Pond-Jones joined HHCL in 2000 as a Creative Director, where he created a campaign Guinness amid dwindling sales, which starred Lee "Scratch" Perry. In 2003, he was one of the creators of Flipside TV, which aired on Channel 4. For the majority of the show's 130 episodes, it was presented by Richard Bacon. The show was noted for bringing new comedy talent to the screen including Alan Carr and Modern Toss. The series was one of the first reality tv series of its kind, with three celebrities sitting with the host and reviewing TV shows. After the show finished a number of years later, other shows were based on the format. Gogglebox has since become the best-known TV show to use the format, with The Guardian describing Gogglebox as "a bit of a rip-off of the 00s, Richard Bacon-fronted series Flipside TV."

Pond-Jones teamed up again with Richard Bacon to create Celebrity Soup. It was based on the long-running US series, The Soup and was broadcast on E! in the UK. Celebrity Soup was a weekly topical comedy, which focused on pop culture and television highlights. The series was hosted by former The 11 O'Clock Show with presenter Iain Lee.v

In 2006, he was an Executive Producer for Berlin or Bust, Three UK's move into streaming content on phones. The show followed the England football team's campaign throughout the 2006 World Cup.

In 2007, Pond-Jones wrote for the character Barry from Watford on BBC Three's comedy sketch show, Comedy Shuffle. In 2011, Pond-Jones became a Creative Director at London-based creative agency, BMB.

Pond-Jones was the Executive Producer on the comedy roast in 2014 of Internet personality, KSI. The show aired on Comedy Central and was titled KSI: Demolished.

In 2015, Pond-Jones teamed up with online personalities, Jack Howard and Dean Dobbs to create the online show, Ghost Fighting Corporation. The sitcom is based on ghostbusters eradicating non-existent ghosts and charging for the service. Pond-Jones also worked as director for Doc Brown's Comic Relief music video "Bleeding Hearts". He also co-wrote and directed The Bobby Mair Show for Comedy Central. His work coined with Mair streamed Edinburgh fringe first on periscope.

In 2016, he also produced James Veitch 101, a live stand-up series with British comedian James Veitch. He worked with Dobbs and Howards again when he became the Executive Producer for Jack and Dean of All Trades. The television series follows two friends who take on a variety of jobs, with the general premise of the show that the jobs end badly. Both Jack Howard and Dean Dobbs are known for their online presence, which led to them receiving nominations at the Streamy Awards in 2016 for the show. They were nominated for Best International Series and Dean Dobbs for Best Actor.
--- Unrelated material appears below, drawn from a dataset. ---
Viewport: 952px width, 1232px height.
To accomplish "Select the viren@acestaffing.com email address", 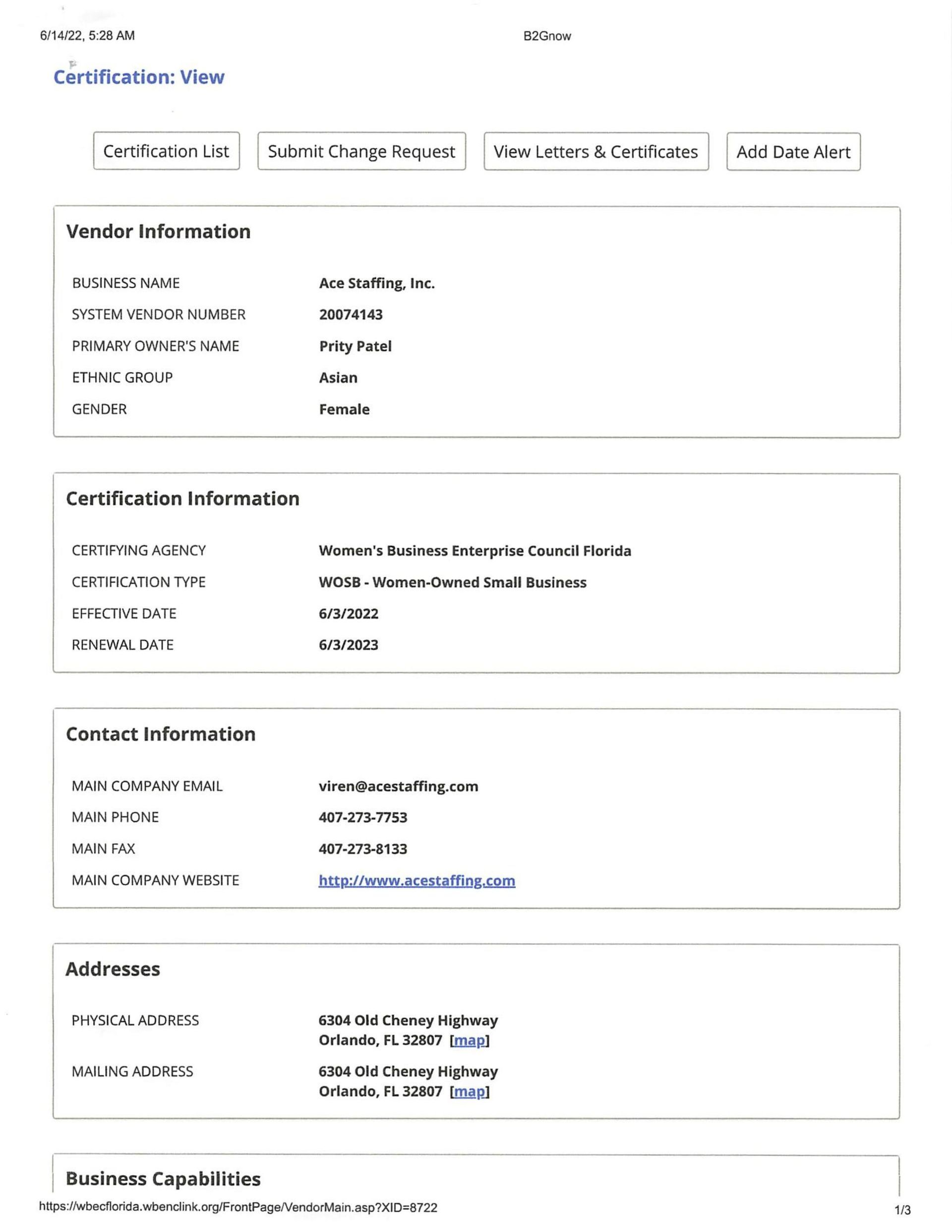I will [398, 786].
In 2017, KP Nuts launched its first television advertising in 24 years, which contained a baby elephant. Pond-Jones was the creative director for the advert. During the same year, Pond-Jones created and produced Richard Bacon's BBC Radio 2 series Stateside, and also The Midnight Beast's Valentine from Sky Arts.

In 2020, Pond-Jones created Boom Boom Zoom, producing pay per view entertainment on Zoom. It included live performances from Duke Special, Clinton Baptiste, Barry from Watford, and Angelos Epithemiou.

==Other ventures==
In 2009, Pond-Jones started ColourBolt, a bicycle manufacturing business. Originally he took old frames and rebuilt them with new and vintage parts. The bikes were initially on sale at Tom Dixon's Ladbroke Grove store. They became known for its single red chainring bolt. In 2018, The Guardian named ColourBolt's collaboration with Moulton, the X-Black as their Bike of the Week.